- Task prompt
Please output the lines of the data between the line holding "screenshot is (1397, 868)." and the line holding "coordinates (1325, 11).", inclusive, as a JSON list of strings with one string per line and blank lines left out.

(Entries for locating text and elements)
[Start]

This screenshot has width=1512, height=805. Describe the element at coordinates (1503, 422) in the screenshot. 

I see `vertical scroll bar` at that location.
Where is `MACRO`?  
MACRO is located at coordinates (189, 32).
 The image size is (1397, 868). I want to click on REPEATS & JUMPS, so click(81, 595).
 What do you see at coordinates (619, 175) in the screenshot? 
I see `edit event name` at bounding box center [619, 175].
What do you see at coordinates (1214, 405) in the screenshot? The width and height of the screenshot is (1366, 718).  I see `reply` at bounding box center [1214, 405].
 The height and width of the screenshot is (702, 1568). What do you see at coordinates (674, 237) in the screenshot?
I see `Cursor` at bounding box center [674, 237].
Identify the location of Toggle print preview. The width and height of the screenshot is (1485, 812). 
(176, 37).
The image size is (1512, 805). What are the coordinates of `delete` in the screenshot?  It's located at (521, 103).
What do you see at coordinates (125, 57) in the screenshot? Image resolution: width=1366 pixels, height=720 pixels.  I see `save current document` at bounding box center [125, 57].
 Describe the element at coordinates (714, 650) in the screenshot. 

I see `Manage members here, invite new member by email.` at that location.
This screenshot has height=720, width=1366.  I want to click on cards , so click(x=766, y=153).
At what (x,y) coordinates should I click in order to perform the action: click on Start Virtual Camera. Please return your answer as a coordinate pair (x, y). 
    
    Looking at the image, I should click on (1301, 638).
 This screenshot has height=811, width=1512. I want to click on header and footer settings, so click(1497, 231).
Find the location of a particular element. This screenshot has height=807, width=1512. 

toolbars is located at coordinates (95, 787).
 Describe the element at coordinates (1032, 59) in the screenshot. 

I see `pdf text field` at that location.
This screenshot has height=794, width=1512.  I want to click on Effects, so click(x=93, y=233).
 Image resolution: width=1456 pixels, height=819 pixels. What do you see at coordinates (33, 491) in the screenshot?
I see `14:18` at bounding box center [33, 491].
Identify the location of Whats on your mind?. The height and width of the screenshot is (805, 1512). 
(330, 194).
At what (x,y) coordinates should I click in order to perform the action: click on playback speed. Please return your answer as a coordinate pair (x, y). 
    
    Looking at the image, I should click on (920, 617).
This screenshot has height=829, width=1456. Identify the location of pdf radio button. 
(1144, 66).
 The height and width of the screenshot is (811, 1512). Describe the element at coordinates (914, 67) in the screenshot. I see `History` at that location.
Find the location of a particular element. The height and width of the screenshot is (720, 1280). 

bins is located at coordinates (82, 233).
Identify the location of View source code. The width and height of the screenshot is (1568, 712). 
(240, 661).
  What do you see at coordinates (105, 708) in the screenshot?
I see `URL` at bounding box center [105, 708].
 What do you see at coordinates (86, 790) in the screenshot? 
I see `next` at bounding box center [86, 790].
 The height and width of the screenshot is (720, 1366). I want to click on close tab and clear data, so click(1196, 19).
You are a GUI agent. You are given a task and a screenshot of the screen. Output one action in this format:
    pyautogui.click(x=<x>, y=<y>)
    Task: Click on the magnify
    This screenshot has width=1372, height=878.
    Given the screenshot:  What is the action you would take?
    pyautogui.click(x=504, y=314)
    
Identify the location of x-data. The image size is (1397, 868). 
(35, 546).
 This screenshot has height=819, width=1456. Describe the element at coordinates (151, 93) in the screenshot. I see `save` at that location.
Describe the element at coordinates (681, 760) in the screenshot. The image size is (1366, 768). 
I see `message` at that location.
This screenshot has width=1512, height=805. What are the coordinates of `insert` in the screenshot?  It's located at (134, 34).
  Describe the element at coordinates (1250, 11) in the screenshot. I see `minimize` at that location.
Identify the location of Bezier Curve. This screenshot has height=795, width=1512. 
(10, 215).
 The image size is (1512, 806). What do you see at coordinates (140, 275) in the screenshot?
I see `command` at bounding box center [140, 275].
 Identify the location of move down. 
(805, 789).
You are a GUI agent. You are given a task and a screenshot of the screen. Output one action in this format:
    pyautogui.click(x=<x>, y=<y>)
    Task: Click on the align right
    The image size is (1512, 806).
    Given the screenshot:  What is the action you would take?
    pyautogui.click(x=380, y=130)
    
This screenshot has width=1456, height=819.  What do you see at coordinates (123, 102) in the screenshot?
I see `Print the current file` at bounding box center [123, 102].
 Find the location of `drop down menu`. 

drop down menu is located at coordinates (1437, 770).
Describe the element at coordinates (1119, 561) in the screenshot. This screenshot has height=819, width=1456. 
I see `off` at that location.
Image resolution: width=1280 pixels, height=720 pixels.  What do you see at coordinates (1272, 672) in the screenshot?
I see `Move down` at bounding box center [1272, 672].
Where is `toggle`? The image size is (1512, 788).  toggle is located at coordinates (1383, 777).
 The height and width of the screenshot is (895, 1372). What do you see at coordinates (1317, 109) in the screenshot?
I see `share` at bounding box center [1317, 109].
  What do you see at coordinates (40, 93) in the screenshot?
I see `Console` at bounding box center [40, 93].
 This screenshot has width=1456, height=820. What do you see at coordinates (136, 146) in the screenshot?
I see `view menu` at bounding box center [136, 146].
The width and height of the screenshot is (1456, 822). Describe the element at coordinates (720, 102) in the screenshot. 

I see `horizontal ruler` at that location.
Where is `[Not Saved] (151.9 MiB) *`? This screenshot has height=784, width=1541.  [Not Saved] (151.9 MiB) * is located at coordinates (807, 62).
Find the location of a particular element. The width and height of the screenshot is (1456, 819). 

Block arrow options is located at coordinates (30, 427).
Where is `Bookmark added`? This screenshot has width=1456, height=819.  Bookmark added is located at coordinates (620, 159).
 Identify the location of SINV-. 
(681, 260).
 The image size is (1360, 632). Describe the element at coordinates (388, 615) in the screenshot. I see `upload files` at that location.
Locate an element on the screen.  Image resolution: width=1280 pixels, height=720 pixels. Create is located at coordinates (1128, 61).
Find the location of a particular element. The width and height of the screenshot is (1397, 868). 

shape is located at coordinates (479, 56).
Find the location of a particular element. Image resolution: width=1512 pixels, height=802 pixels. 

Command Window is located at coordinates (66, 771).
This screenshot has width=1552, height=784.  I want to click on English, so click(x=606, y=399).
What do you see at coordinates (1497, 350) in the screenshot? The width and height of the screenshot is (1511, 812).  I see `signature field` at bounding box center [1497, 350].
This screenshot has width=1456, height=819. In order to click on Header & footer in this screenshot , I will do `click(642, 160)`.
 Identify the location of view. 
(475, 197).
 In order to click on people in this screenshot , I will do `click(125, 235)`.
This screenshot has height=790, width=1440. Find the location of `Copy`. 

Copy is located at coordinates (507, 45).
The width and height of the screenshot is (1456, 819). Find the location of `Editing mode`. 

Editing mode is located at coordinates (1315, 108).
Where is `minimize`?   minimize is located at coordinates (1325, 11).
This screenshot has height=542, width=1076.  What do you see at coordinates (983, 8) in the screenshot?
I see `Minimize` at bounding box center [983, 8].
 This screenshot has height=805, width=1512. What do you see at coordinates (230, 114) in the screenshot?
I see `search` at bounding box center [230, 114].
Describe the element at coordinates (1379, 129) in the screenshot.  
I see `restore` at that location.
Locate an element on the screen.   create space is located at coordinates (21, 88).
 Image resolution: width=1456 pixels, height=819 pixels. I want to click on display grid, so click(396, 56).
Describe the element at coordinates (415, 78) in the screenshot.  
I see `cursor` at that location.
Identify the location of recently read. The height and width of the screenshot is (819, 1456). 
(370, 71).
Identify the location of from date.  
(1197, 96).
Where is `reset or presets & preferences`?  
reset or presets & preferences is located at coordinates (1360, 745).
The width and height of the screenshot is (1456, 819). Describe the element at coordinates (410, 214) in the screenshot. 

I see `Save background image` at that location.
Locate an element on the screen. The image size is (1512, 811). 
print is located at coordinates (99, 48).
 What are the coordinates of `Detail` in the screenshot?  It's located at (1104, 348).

[End]

- Written answer
[
  "Find the location of a particular element. The width and height of the screenshot is (1397, 868). ",
  "shape is located at coordinates (479, 56).",
  "Find the location of a particular element. Image resolution: width=1512 pixels, height=802 pixels. ",
  "Command Window is located at coordinates (66, 771).",
  "This screenshot has width=1552, height=784.  I want to click on English, so click(x=606, y=399).",
  "What do you see at coordinates (1497, 350) in the screenshot? The width and height of the screenshot is (1511, 812).  I see `signature field` at bounding box center [1497, 350].",
  "This screenshot has width=1456, height=819. In order to click on Header & footer in this screenshot , I will do `click(642, 160)`.",
  " Identify the location of view. ",
  "(475, 197).",
  " In order to click on people in this screenshot , I will do `click(125, 235)`.",
  "This screenshot has height=790, width=1440. Find the location of `Copy`. ",
  "Copy is located at coordinates (507, 45).",
  "The width and height of the screenshot is (1456, 819). Find the location of `Editing mode`. ",
  "Editing mode is located at coordinates (1315, 108).",
  "Where is `minimize`?   minimize is located at coordinates (1325, 11)."
]